DIRECTIONS FOR THIS TASK:
The records that follow must be repeated exactly, line by line.

DATA EXTRACTS:

● ● ● ● ● ● ●

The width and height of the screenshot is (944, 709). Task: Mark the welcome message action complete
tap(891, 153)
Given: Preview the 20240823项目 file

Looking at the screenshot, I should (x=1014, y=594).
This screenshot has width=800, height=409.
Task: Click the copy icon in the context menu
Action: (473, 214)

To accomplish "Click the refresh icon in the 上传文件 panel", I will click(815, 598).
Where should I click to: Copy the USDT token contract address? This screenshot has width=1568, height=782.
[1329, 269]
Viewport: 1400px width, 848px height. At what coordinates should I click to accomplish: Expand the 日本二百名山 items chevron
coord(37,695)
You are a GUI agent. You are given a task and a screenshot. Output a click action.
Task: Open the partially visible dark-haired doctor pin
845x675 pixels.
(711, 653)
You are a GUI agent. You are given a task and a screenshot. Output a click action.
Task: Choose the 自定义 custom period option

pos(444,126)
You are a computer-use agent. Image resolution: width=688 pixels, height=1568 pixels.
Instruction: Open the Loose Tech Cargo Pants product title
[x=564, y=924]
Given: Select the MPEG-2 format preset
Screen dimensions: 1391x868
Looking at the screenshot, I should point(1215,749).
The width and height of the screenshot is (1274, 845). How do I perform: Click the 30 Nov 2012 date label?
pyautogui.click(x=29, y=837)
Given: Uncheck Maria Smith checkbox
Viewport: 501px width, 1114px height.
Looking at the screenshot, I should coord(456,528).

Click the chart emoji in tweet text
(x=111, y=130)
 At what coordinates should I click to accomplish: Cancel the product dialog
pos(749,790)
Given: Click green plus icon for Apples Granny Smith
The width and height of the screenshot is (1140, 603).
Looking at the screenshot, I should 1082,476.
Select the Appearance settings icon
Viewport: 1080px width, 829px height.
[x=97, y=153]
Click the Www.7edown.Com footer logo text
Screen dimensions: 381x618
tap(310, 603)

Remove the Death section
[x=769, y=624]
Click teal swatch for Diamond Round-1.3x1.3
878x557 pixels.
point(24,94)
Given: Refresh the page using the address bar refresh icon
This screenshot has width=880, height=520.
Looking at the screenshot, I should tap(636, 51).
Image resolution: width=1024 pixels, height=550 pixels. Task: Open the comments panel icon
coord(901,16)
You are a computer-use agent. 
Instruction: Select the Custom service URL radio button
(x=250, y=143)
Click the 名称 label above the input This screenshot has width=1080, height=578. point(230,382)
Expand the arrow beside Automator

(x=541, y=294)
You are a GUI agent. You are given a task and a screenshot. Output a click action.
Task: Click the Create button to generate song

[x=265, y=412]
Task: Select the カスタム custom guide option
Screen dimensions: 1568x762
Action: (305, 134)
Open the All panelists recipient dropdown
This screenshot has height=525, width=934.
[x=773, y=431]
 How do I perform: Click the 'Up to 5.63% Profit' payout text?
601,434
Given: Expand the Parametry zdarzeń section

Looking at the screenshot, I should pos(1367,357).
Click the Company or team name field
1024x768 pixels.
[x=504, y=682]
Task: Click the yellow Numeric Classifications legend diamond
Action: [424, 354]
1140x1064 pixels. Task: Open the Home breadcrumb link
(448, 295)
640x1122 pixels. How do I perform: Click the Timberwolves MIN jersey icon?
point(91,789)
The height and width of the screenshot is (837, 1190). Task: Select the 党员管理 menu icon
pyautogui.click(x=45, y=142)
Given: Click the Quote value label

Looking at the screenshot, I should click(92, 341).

● ● ● ● ● ● ●

COMPLETED TASK:
The width and height of the screenshot is (944, 709). Task: Mark the welcome message action complete
tap(891, 153)
Given: Preview the 20240823项目 file

Looking at the screenshot, I should (x=1014, y=594).
This screenshot has width=800, height=409.
Task: Click the copy icon in the context menu
Action: (473, 214)

To accomplish "Click the refresh icon in the 上传文件 panel", I will click(815, 598).
Where should I click to: Copy the USDT token contract address? This screenshot has width=1568, height=782.
[1329, 269]
Viewport: 1400px width, 848px height. At what coordinates should I click to accomplish: Expand the 日本二百名山 items chevron
coord(37,695)
You are a GUI agent. You are given a task and a screenshot. Output a click action.
Task: Open the partially visible dark-haired doctor pin
845x675 pixels.
(711, 653)
You are a GUI agent. You are given a task and a screenshot. Output a click action.
Task: Choose the 自定义 custom period option

pos(444,126)
You are a computer-use agent. Image resolution: width=688 pixels, height=1568 pixels.
Instruction: Open the Loose Tech Cargo Pants product title
[x=564, y=924]
Given: Select the MPEG-2 format preset
Screen dimensions: 1391x868
Looking at the screenshot, I should point(1215,749).
The width and height of the screenshot is (1274, 845). How do I perform: Click the 30 Nov 2012 date label?
pyautogui.click(x=29, y=837)
Given: Uncheck Maria Smith checkbox
Viewport: 501px width, 1114px height.
Looking at the screenshot, I should coord(456,528).

Click the chart emoji in tweet text
(x=111, y=130)
 At what coordinates should I click to accomplish: Cancel the product dialog
pos(749,790)
Given: Click green plus icon for Apples Granny Smith
The width and height of the screenshot is (1140, 603).
Looking at the screenshot, I should 1082,476.
Select the Appearance settings icon
Viewport: 1080px width, 829px height.
[x=97, y=153]
Click the Www.7edown.Com footer logo text
Screen dimensions: 381x618
tap(310, 603)

Remove the Death section
[x=769, y=624]
Click teal swatch for Diamond Round-1.3x1.3
878x557 pixels.
point(24,94)
Given: Refresh the page using the address bar refresh icon
This screenshot has width=880, height=520.
Looking at the screenshot, I should tap(636, 51).
Image resolution: width=1024 pixels, height=550 pixels. Task: Open the comments panel icon
coord(901,16)
You are a computer-use agent. 
Instruction: Select the Custom service URL radio button
(x=250, y=143)
Click the 名称 label above the input This screenshot has width=1080, height=578. point(230,382)
Expand the arrow beside Automator

(x=541, y=294)
You are a GUI agent. You are given a task and a screenshot. Output a click action.
Task: Click the Create button to generate song

[x=265, y=412]
Task: Select the カスタム custom guide option
Screen dimensions: 1568x762
Action: (305, 134)
Open the All panelists recipient dropdown
This screenshot has height=525, width=934.
[x=773, y=431]
 How do I perform: Click the 'Up to 5.63% Profit' payout text?
601,434
Given: Expand the Parametry zdarzeń section

Looking at the screenshot, I should pos(1367,357).
Click the Company or team name field
1024x768 pixels.
[x=504, y=682]
Task: Click the yellow Numeric Classifications legend diamond
Action: [424, 354]
1140x1064 pixels. Task: Open the Home breadcrumb link
(448, 295)
640x1122 pixels. How do I perform: Click the Timberwolves MIN jersey icon?
point(91,789)
The height and width of the screenshot is (837, 1190). Task: Select the 党员管理 menu icon
pyautogui.click(x=45, y=142)
Given: Click the Quote value label

Looking at the screenshot, I should click(92, 341).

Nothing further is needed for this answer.